By Dr. Bob Riggs For The Spokesman-Review

Getting and staying healthy can feel like a second job. In some ways it is, but your supervisor is your body and the consequences of doing your job improperly can be chronic fatigue, illness or injury.

You probably use technology at work to make your job easier. Why not do the same with your health? There are websites, YouTube channels and apps available to help guide you, track your health statistics and inspire and encourage you. Best of all, many of them are free.

When it comes to technology and the internet, the amount of information out there can be dizzying. My first and most important bit of advice about your health and these resources is to be choosy. Learn as much as you can about the person or people behind them. What kind of qualifications do they have? Who is paying them to provide the advice? Is the advice based on facts or opinion? One person’s experience or hundreds? Can you find other well-known sources that back up and reinforce those facts? Be critical in your reading and thinking.

Now for some ideas, starting with what’s closest to home – your health plan or provider’s office. Most offer online services and medical records to track your labs, medications, treatment plans and more. Some offer online or virtual visits, emailing with your doctor and online scheduling.

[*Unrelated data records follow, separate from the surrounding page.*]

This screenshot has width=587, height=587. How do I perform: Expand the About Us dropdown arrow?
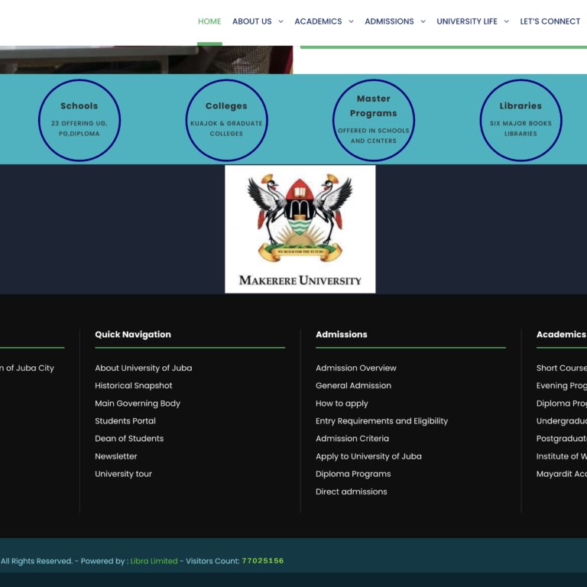click(x=281, y=22)
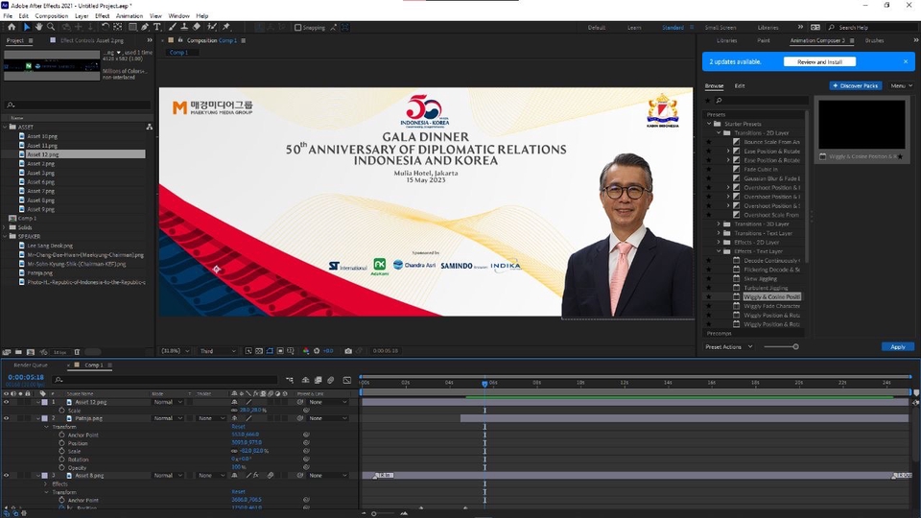Open the Third resolution dropdown
921x518 pixels.
[217, 351]
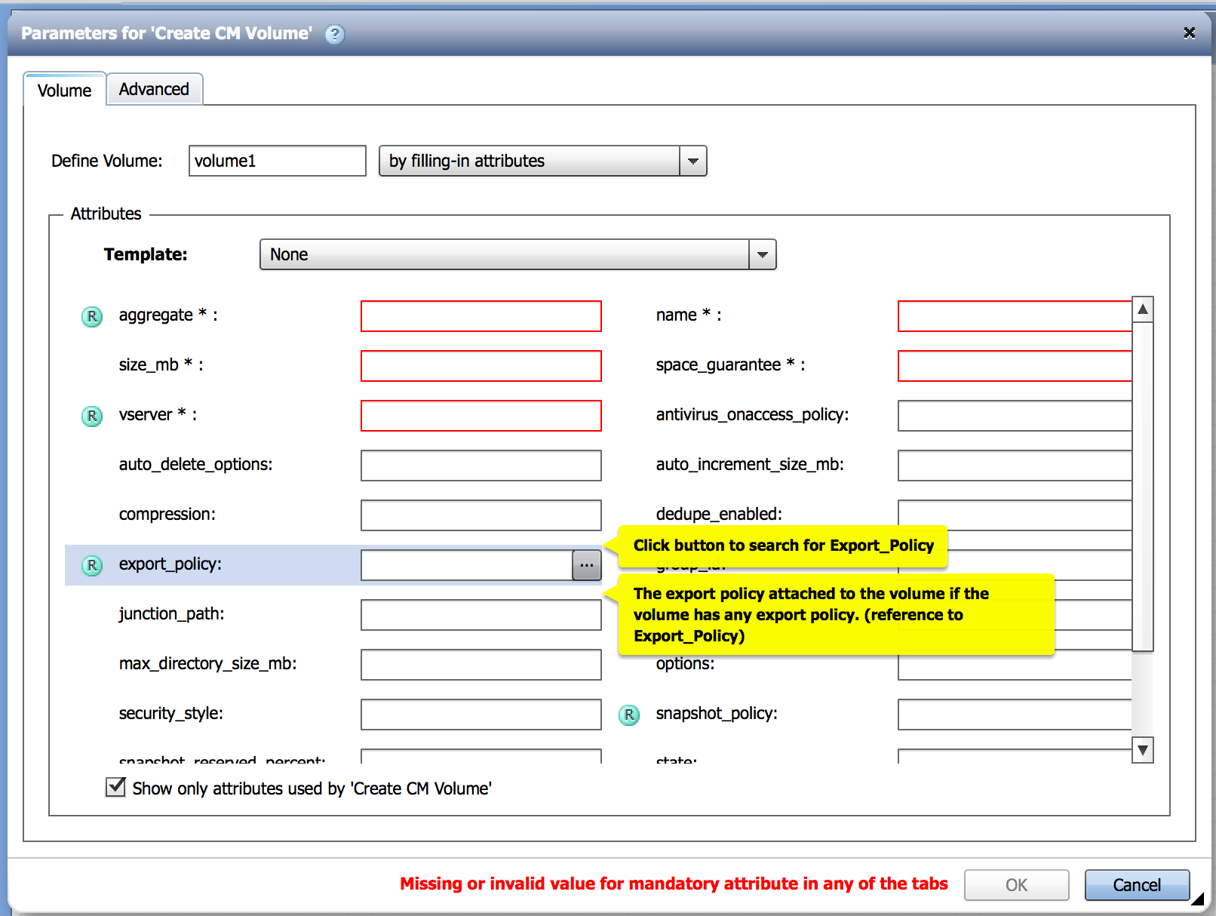Click the R reference icon beside snapshot_policy
Image resolution: width=1216 pixels, height=916 pixels.
pyautogui.click(x=629, y=715)
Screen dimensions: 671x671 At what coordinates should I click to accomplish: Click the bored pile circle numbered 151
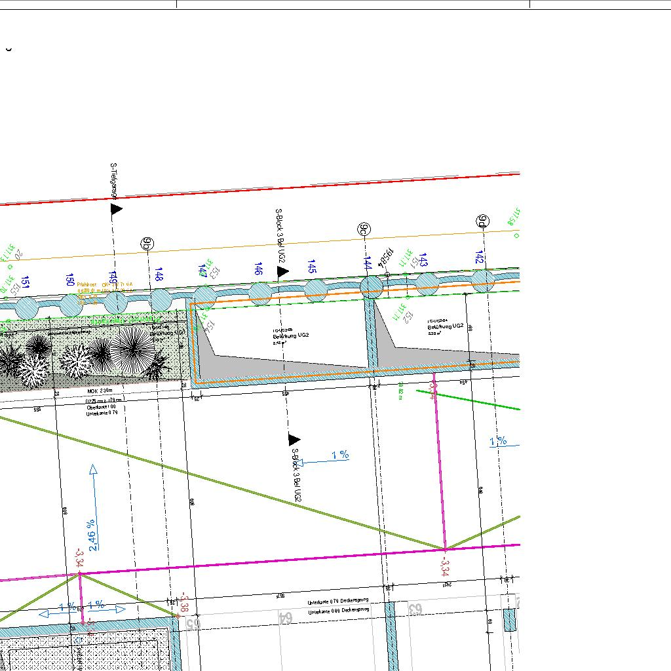[28, 307]
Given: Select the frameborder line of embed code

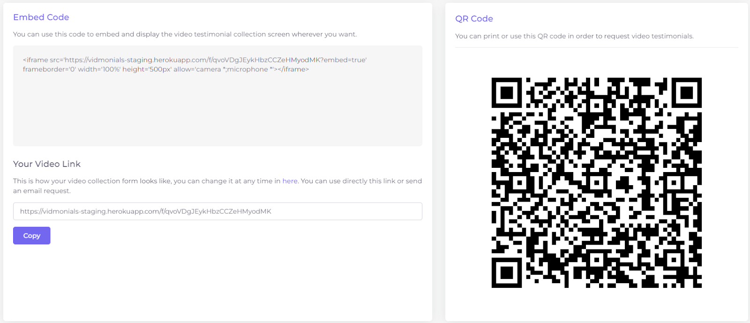Looking at the screenshot, I should point(166,69).
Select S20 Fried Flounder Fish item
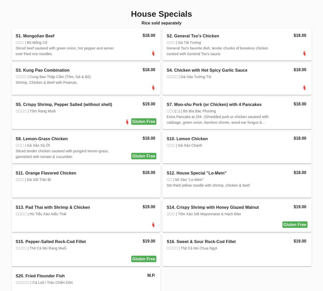This screenshot has height=291, width=323. [40, 276]
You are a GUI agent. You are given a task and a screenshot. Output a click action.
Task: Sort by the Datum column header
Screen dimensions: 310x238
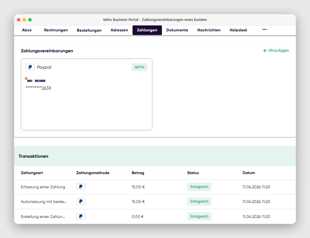pyautogui.click(x=249, y=173)

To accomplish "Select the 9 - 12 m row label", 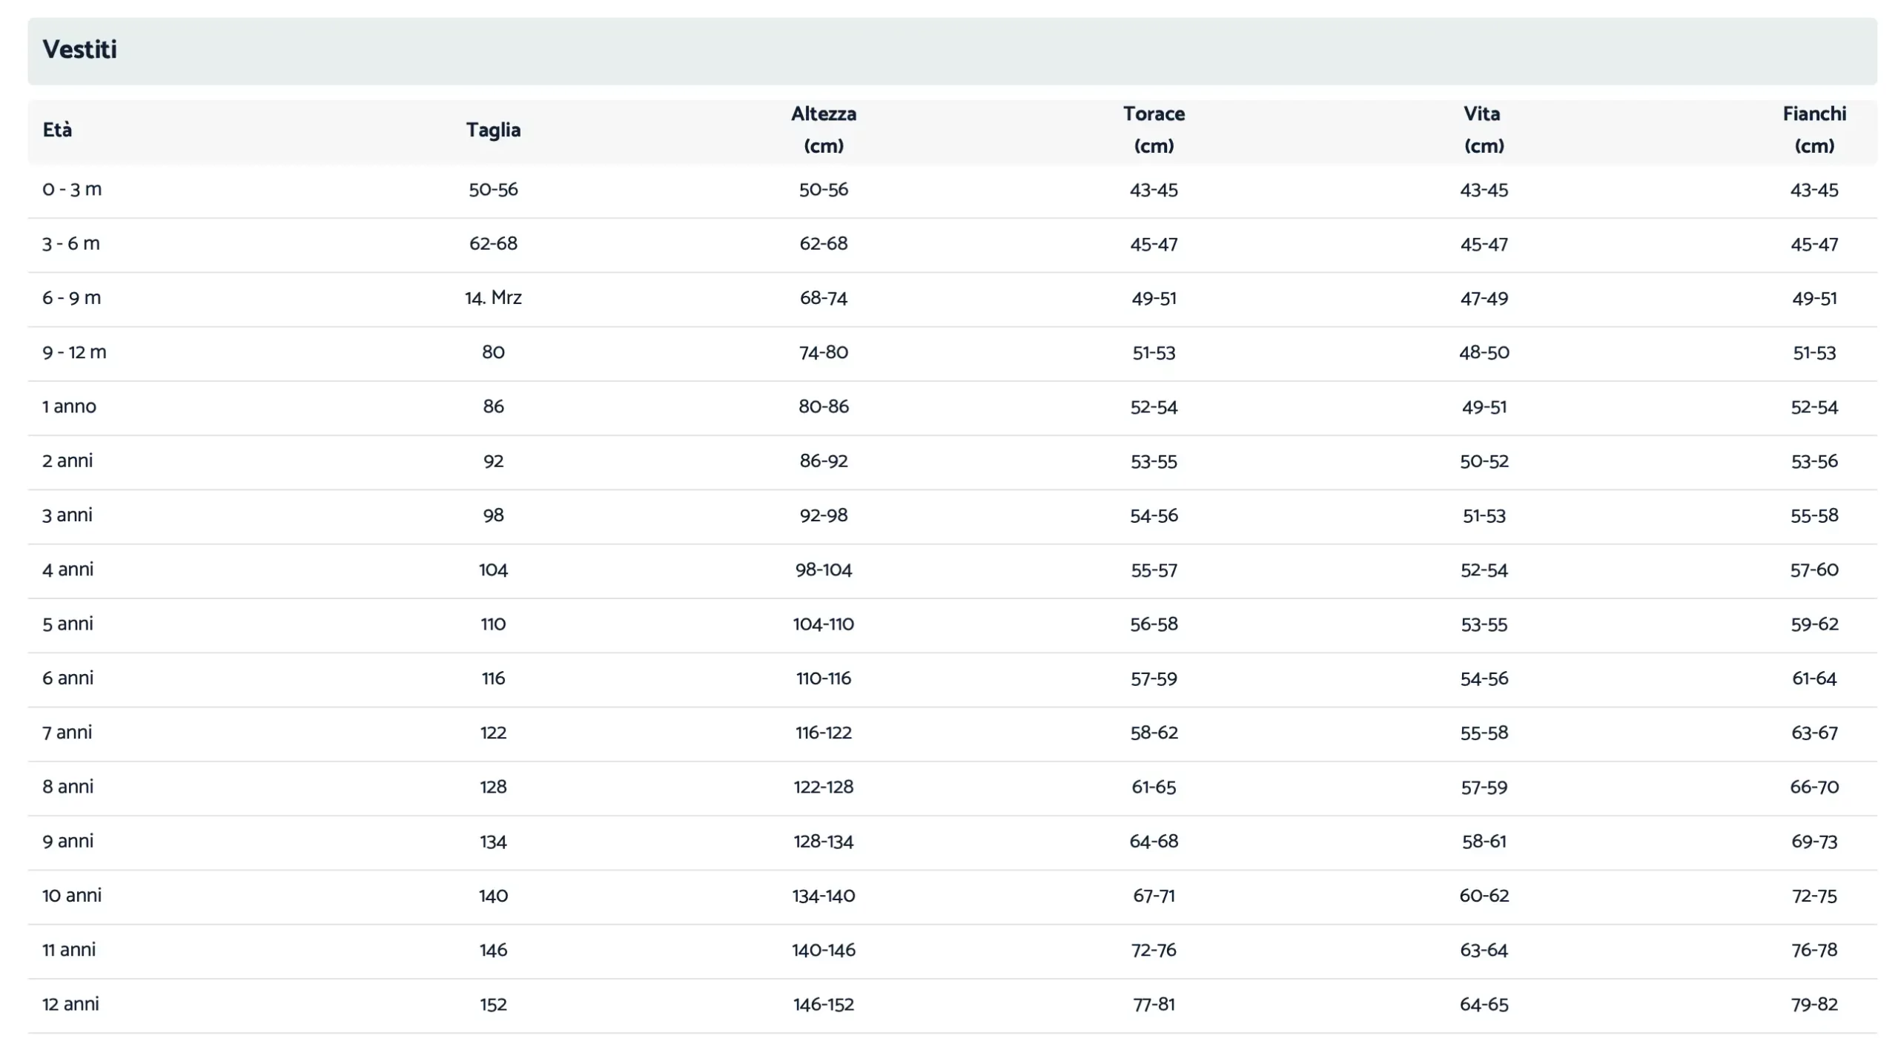I will (x=74, y=352).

These services save you time, ensure accuracy and instant access to information and are often less expensive than a trip to the doctor.

You can find websites with healthy and simple recipes, exercise regimes to follow, advice for developing good sleep routines, tips to improve your mental health and more. Some websites have online groups you can join where participants encourage each other to meet health goals, talk about specific life challenges or share personal experiences on just about anything you want to know about.

If you’d like to build strength and flexibility, there are YouTube channels that have nothing but yoga videos. Looking for something to get your heart rate up? Search for aerobics videos, cycling videos to watch as you pedal your stationary bike or other videos for just about any kind of indoor exercise. Maybe you want to work on your mental health. Meditation and mindfulness videos help you tune in or relax. One of my patients uses technology to create the sound of falling rain that helps her get a full night’s sleep.

Perhaps the best technology is what you take with you, like apps for your smartphone. Want to track your health statistics, how far your daily walk is or what the quality of your sleep is each night? Easy. You can also get apps that essentially nag you to get up and move around once an hour or remind you to exercise every day. You can get apps that prompt you to rate your mood and keep notes about how you’re feeling and why. There are apps that turn health goals into a game, kind of like World of Warcraft.

To me, some of the more exciting apps are the ones that help you make better food choices at the grocery store. There are apps that scan the barcode of an item and give you additional nutrition information that is not on the label. There are apps that will suggest a healthier alternative when you scan the barcode on that bag of potato chips. How about an app full of recipes that makes a grocery list for you based on your dietary needs? Those are out there, too.

Try some of these free and readily available tools to get motivated and take care of yourself every day.

Bob Riggs is a family medicine physician practicing at Kaiser Permanente’s Riverfront Medical Center. His column appears biweekly in The Spokesman-Review.